Getreidekonflikt auf der Autobahn: Die Ukraine, die EU und der Zorn polnischer Bauern

Wirtschaftskrieg auf dem Acker, ausgetragen auf der Autobahn? Symbolbild: Albrecht Fietz / Pixabay Licence

Polnische Bauern protestieren gegen EU-Agrarpolitik und Einfuhr billiger Agrarprodukte aus der Ukraine. Ab heute wollen sie die A12 lahmlegen.

Seit mehreren Tagen versuchen polnische Bauern, vor allem Lkw mit ukrainischem Getreide an der polnisch-ukrainischen Grenze zu blockieren. An den Grenzübergängen stauten sich nach Medienberichten mehrere Tausend Lkw.

Grenzchaos: Polnische Bauern gegen ukrainisches Getreide

Polnischen Medien zufolge gab es seit Anfang Februar im ganzen Land 250 Blockaden, unter anderem an der Grenze zur Ukraine. Wie die Bauernsparte der Gewerkschaft Solidarność erklärte, sind außer an den ukrainischen Grenzübergängen bis zum 10. März Straßenblockaden, besonders an wichtigen Verkehrsknotenpunkten im ganzen Land geplant.

> _AUFGABENSTELLUNG_: Gib aus dem Bericht über die polnischen Bauernproteste alles von „Grenzchaos: Polnische Bauern“ bis hinunter zu „ganzen Land geplant.“ wortgetreu wieder. Die Datensätze stammen aus einer anderen Quelle als der Bericht.

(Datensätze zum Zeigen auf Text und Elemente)

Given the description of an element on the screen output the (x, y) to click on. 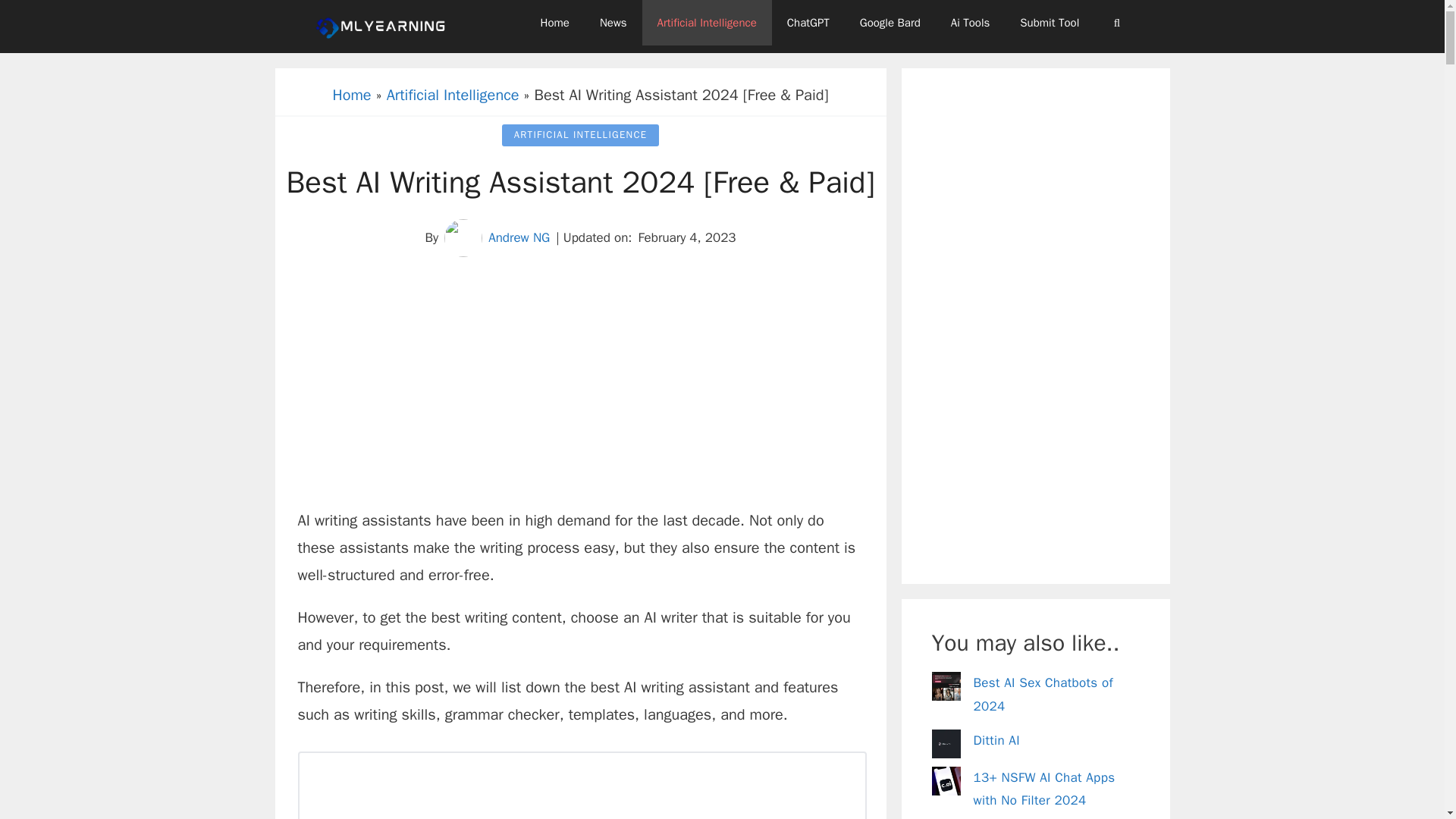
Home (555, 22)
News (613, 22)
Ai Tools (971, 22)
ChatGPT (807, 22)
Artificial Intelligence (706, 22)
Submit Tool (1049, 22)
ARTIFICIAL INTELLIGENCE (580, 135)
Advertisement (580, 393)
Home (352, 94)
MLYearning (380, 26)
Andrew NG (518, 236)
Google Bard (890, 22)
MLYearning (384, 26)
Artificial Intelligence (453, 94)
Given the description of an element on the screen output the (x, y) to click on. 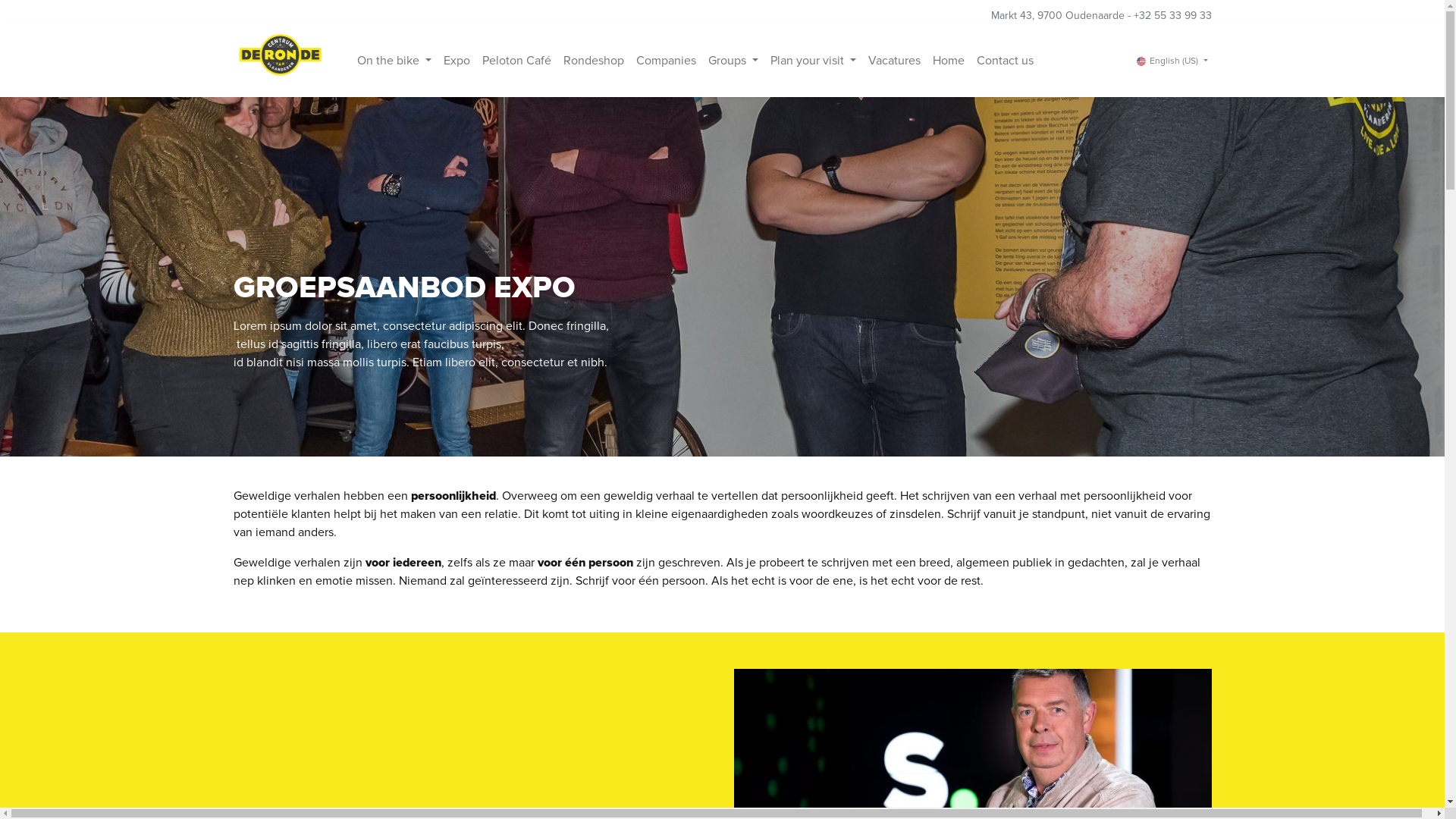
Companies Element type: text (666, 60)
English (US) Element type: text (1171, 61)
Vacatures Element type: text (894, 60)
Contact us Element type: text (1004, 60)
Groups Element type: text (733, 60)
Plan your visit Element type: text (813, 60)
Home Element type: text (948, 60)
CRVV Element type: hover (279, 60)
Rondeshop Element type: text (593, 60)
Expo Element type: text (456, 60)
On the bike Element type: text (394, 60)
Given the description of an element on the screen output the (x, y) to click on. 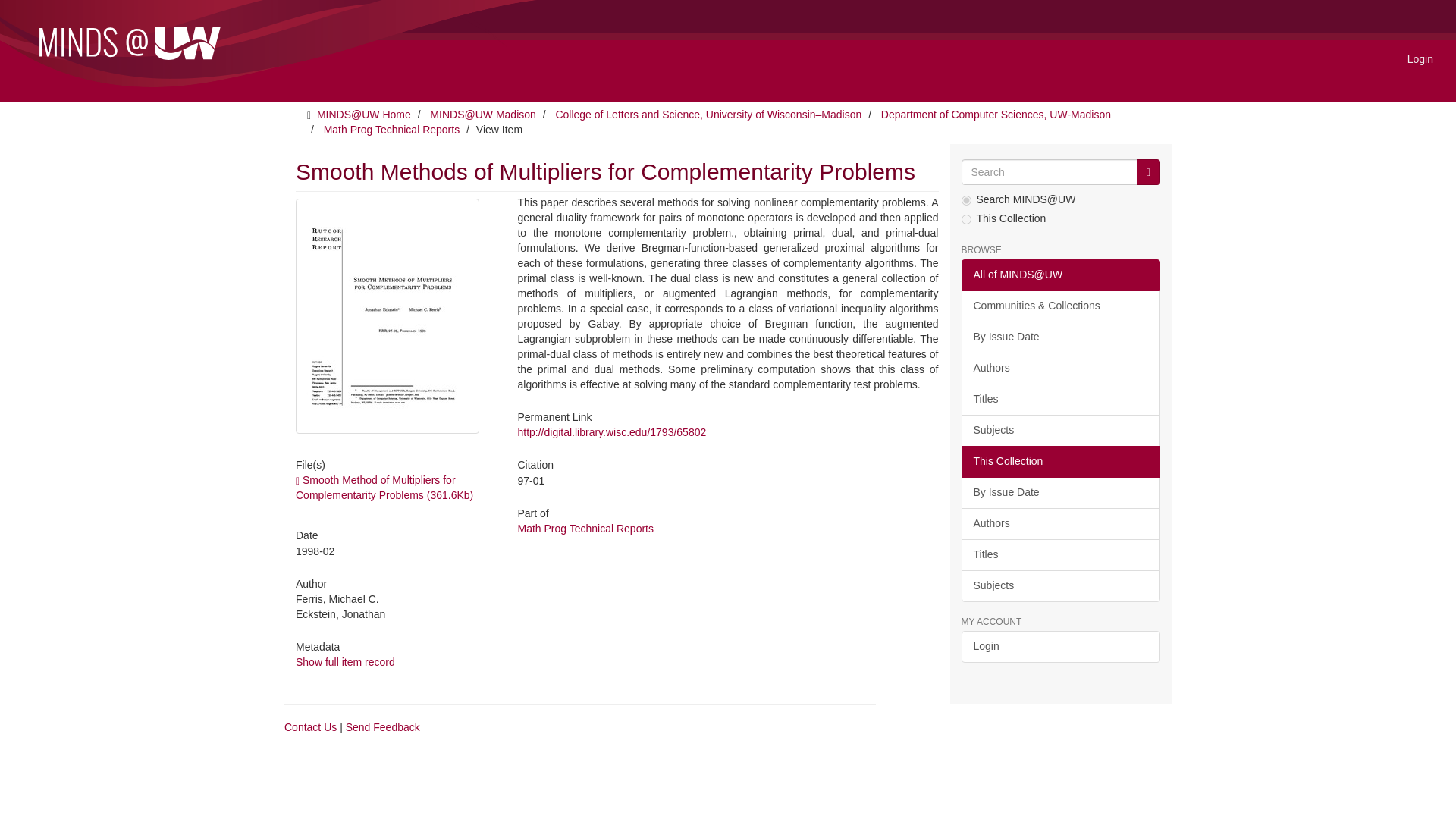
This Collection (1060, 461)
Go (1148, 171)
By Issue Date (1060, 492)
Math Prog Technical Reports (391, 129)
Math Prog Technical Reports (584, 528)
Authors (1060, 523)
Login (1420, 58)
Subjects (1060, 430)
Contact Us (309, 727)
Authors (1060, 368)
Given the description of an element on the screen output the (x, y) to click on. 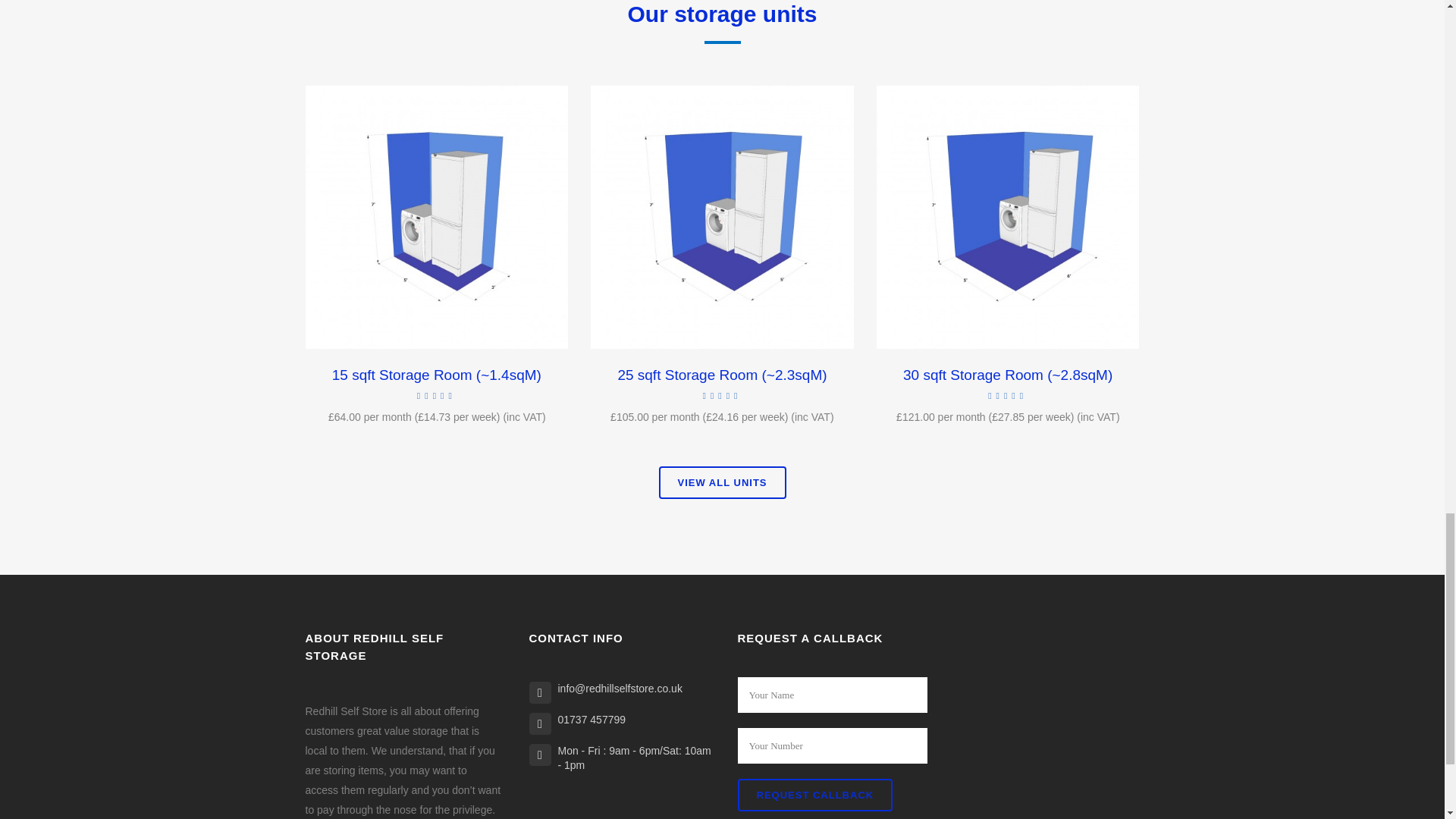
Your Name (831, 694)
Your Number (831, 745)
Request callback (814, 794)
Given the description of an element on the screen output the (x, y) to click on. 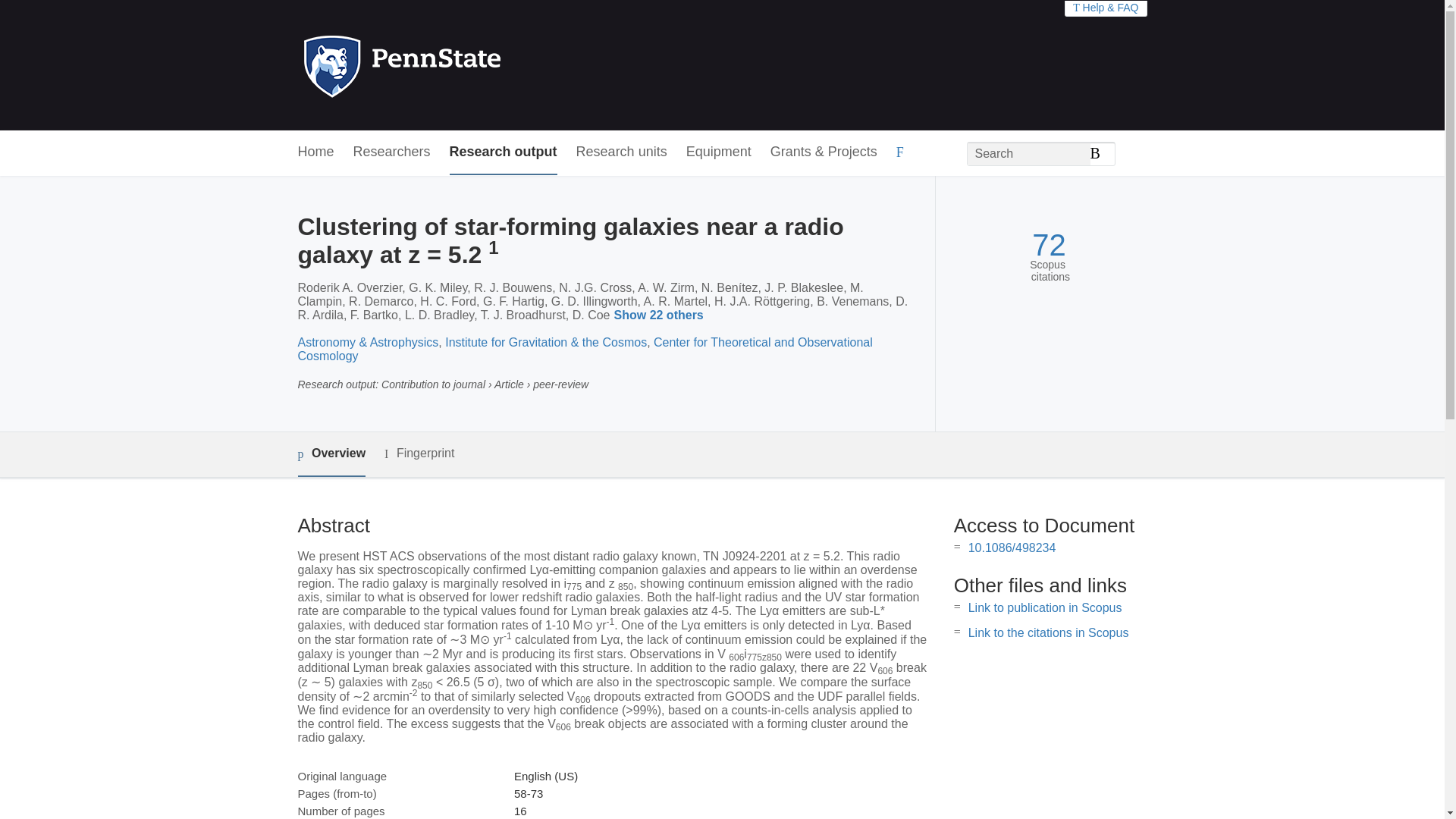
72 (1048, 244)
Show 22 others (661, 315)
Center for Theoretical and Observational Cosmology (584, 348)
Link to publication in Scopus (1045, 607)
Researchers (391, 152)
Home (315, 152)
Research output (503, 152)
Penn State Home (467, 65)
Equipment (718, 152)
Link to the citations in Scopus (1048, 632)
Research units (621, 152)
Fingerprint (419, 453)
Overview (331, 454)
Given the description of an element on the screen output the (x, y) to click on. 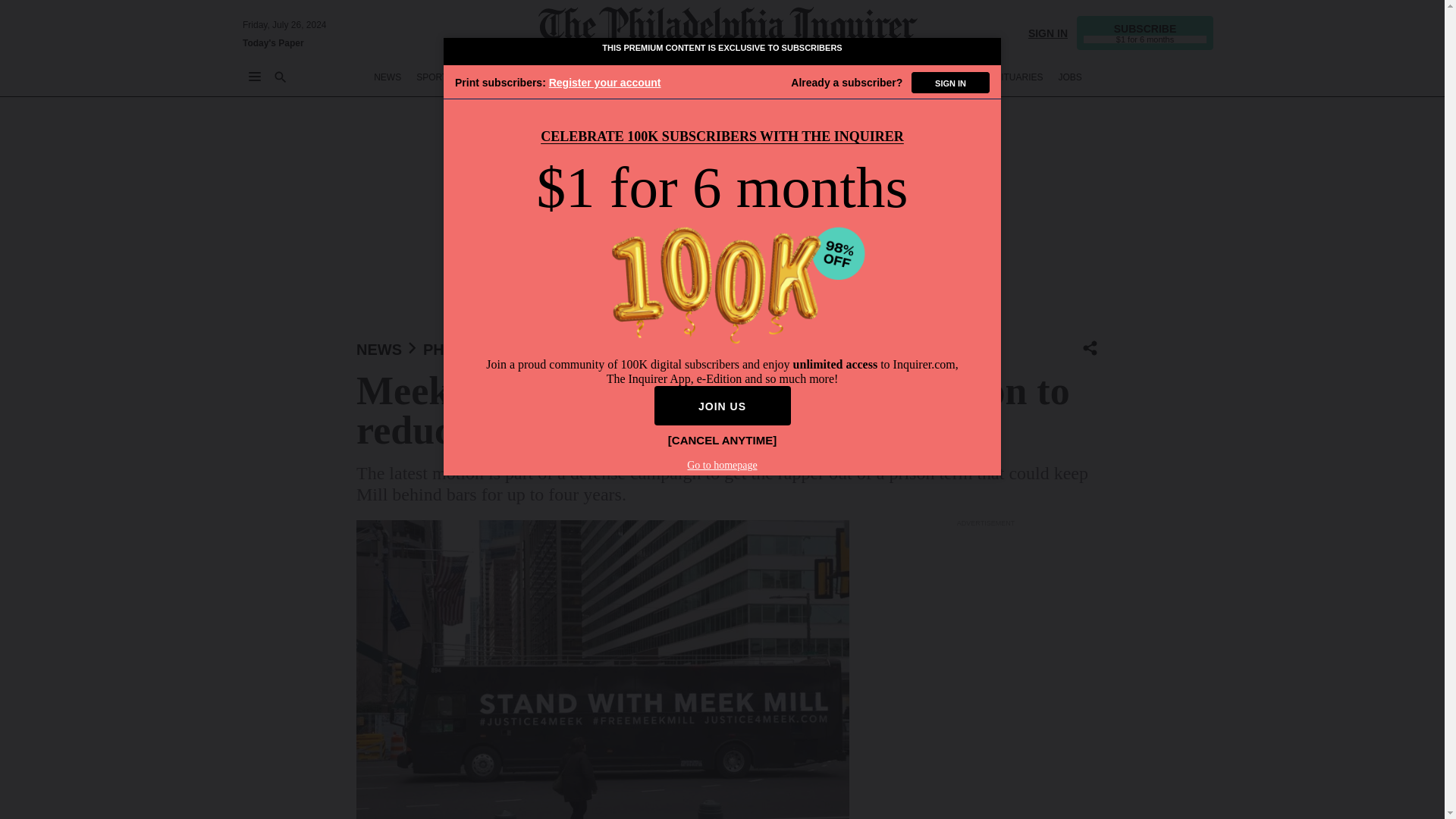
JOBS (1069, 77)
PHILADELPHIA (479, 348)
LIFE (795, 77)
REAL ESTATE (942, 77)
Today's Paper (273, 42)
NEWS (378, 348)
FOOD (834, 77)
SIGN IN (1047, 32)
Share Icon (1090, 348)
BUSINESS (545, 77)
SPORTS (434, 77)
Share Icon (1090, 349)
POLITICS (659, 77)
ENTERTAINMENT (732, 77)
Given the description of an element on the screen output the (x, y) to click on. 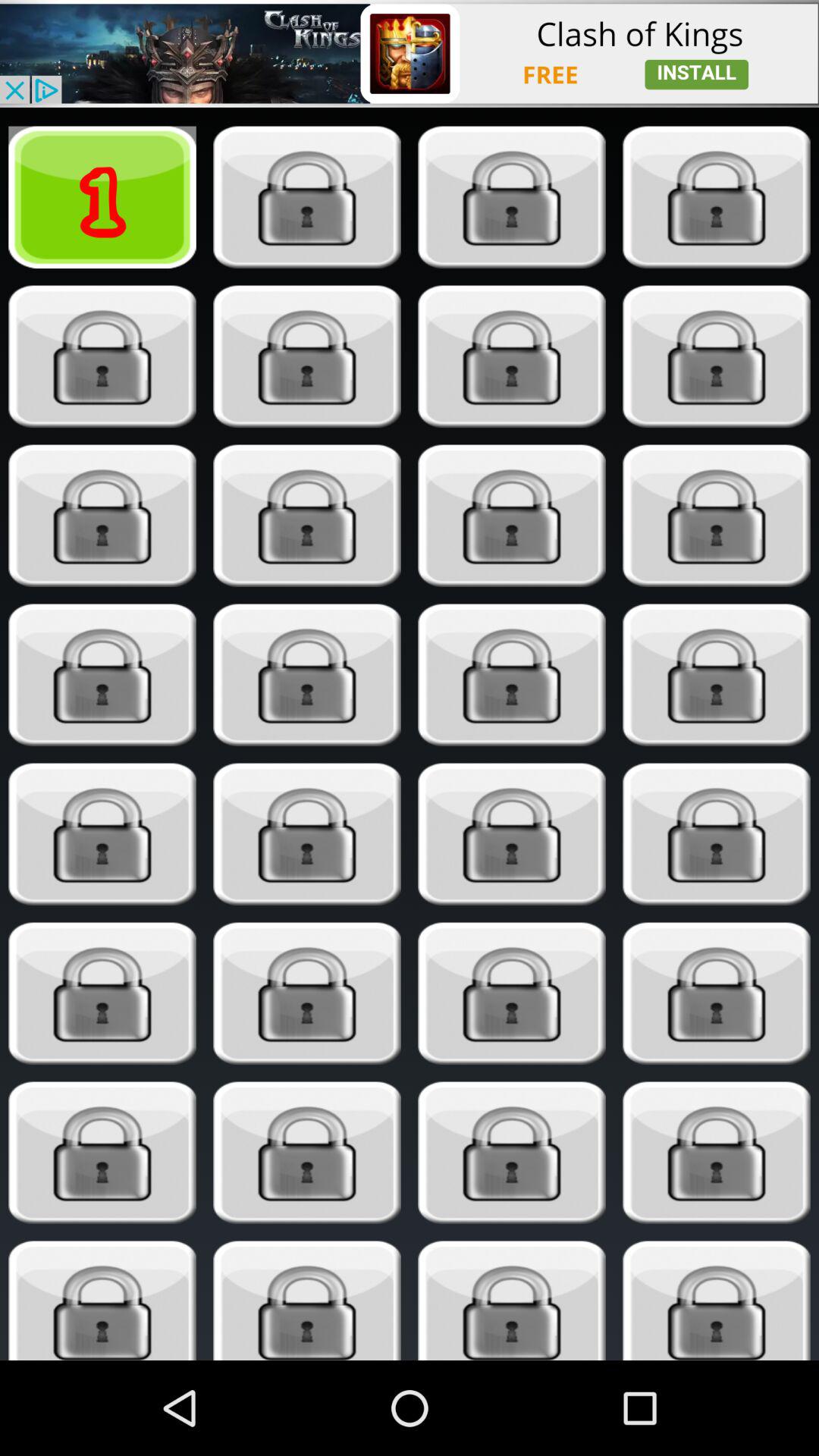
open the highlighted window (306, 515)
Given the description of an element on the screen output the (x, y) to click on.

> _ERWARTETE ANTWORT_:
Grenzchaos: Polnische Bauern gegen ukrainisches Getreide

Polnischen Medien zufolge gab es seit Anfang Februar im ganzen Land 250 Blockaden, unter anderem an der Grenze zur Ukraine. Wie die Bauernsparte der Gewerkschaft Solidarność erklärte, sind außer an den ukrainischen Grenzübergängen bis zum 10. März Straßenblockaden, besonders an wichtigen Verkehrsknotenpunkten im ganzen Land geplant.